Toward Quantification and Visualization of Active Stress Waves for Myocardial Biomechanical Function Assessment

Cristian Linte1, Suzanne Shontz2, Niels Otani1
1Rochester Institute of Technology, 2University of Kansas


Abstract

Background: Although electrophysiology may serve as a cardiac function surrogate, it does not provide a direct measure of the cardiac biomechanical function, such as contractility, or active stress. Hence, active stress quantification from tissue displacement data acquired using medical imaging is critical for assessing direct, cardiac biomechanical function.

Methods: We describe a framework to reconstruct active stresses from displacement data by solving the three-dimensional force-balance equation constrained by tissue incompressibility. To prove this concept, we implemented this method using a synthetic tissue sample of isotropic (100 x 100 x 100 nodes) resolution featuring a realistically defined fiber architecture that rotates smoothly about the vertical axis from apex to base, mimicking cardiac transverse isotropy. The solution to the forward problem yielded synthetic tissue deformation data in response to several prescribed active stress wave patterns.

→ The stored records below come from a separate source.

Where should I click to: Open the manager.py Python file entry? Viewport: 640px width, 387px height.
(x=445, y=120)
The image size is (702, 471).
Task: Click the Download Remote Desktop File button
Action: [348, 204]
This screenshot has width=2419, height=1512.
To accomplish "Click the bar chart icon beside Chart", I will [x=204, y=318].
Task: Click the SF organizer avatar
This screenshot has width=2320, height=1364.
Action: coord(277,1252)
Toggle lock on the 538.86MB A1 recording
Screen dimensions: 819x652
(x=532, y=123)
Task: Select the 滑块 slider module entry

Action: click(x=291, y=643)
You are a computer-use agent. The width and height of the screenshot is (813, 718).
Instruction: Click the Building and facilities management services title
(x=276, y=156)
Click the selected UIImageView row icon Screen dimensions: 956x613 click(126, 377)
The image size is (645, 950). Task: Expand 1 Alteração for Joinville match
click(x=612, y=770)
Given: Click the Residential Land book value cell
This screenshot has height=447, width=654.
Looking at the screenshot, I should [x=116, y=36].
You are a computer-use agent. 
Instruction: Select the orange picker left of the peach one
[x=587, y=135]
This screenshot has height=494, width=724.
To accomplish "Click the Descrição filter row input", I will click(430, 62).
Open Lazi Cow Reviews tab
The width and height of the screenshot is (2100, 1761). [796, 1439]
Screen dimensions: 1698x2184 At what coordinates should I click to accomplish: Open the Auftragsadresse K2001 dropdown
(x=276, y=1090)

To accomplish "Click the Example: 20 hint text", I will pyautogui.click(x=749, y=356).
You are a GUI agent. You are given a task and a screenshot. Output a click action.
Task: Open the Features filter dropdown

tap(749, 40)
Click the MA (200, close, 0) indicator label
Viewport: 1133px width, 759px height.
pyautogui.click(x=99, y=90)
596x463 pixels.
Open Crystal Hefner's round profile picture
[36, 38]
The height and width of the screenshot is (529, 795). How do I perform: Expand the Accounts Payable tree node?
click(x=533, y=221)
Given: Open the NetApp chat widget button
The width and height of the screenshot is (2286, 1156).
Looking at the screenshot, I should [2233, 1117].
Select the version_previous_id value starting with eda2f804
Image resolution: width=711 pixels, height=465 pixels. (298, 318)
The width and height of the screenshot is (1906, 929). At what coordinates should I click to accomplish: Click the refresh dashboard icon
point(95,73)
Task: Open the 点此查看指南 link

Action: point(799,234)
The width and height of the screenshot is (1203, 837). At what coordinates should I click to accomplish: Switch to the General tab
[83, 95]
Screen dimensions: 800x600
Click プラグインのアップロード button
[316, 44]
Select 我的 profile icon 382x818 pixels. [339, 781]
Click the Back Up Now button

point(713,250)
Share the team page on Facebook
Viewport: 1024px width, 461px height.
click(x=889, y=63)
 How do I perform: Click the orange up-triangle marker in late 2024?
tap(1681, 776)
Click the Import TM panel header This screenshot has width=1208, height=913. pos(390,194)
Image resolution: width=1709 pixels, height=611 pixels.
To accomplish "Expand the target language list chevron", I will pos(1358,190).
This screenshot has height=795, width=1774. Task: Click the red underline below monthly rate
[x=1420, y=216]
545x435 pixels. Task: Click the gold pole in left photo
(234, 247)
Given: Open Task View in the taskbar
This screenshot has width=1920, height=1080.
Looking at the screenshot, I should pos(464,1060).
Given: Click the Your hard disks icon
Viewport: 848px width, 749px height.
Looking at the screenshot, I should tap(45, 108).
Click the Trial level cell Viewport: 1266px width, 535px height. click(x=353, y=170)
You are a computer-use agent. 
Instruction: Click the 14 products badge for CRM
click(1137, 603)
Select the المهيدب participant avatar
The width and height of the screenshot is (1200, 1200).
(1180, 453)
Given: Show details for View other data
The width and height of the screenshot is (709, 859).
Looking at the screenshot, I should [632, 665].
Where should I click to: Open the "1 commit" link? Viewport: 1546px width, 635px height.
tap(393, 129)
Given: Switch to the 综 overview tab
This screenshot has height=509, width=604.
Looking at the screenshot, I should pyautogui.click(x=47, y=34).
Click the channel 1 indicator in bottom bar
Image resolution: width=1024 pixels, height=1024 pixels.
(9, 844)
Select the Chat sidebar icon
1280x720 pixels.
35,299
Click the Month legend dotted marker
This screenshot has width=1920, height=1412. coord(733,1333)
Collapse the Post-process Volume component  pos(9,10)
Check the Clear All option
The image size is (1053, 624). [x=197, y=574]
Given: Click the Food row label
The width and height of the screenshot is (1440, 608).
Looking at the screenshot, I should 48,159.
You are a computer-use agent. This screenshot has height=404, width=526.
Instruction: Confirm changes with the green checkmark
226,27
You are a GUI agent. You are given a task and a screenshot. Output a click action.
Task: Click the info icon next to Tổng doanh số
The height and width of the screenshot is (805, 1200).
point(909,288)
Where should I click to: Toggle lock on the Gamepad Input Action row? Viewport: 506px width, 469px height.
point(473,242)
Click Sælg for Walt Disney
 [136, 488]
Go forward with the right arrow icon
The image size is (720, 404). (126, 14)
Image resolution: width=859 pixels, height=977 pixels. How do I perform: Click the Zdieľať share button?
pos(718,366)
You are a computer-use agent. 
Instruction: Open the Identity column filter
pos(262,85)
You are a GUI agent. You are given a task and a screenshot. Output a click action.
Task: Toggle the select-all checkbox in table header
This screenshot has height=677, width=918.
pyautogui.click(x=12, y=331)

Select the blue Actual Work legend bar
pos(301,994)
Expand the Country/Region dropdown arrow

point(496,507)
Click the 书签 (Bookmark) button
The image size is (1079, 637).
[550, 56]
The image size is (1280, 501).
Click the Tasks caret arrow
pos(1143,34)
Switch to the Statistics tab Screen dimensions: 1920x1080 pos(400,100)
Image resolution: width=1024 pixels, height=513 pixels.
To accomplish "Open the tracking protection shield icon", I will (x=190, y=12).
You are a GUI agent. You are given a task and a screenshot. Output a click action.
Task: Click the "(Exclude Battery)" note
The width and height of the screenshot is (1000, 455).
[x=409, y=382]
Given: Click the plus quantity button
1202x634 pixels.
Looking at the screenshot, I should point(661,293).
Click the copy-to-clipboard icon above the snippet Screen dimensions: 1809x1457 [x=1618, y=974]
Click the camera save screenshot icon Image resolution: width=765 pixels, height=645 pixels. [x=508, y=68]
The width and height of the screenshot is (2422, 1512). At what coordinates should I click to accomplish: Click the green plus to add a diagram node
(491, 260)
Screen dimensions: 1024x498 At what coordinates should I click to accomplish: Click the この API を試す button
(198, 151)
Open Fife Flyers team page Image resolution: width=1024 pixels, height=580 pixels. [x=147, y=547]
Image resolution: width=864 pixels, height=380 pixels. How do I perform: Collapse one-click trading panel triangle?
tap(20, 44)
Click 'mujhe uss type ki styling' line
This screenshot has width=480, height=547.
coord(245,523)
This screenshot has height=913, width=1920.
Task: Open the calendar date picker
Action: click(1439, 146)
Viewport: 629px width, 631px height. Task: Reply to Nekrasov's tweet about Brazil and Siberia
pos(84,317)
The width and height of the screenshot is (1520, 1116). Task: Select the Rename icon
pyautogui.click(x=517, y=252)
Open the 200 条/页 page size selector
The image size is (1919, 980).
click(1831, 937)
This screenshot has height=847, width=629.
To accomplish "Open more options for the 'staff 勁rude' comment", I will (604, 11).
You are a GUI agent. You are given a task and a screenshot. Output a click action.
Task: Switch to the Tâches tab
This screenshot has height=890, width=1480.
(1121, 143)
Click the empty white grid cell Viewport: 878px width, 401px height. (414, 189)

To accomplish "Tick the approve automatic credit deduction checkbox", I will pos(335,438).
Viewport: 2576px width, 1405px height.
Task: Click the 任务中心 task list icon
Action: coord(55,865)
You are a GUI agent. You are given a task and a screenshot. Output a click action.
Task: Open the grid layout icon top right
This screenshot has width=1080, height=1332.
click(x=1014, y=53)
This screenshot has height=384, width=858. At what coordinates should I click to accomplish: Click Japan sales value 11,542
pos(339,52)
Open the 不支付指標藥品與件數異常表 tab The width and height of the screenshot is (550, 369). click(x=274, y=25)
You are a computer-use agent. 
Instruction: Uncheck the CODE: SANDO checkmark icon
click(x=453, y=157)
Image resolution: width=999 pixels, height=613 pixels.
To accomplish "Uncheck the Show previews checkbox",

The displacement data was subsequently used as input into the inverse problem, which we solved using a low-order finite element method on the same transverse isotropic synthetic tissue geometry, and yielded the active stress wave.

Results: We conducted numerical experiments to evaluate the capability of the inverse model to reconstruct the active stress wave pattern under different conditions, including noise-free displacement, 15% uncertainty in fiber direction, 1% noise in displacement field, presence of limited active stress wave intensity regions mimicking infarcted myocardium, and tissue displacement noise coupled with sub-contractile regions. Our proposed method yielded error-free reconstruction of active stress in presence of no noise, yielded less than 10% active stress reconstruction error given uncertainty /noise in fiber direction or displacement data, and enabled clear identification of tissue regions featuring compromised contractility.

Conclusion: We described a method for reconstructing active stress wave patterns from displacement data and demonstrated the proposed framework enables sufficiently accurate quantification of the active stress waves and clear visualization of sub-contractile, malfunctioning tissue regions.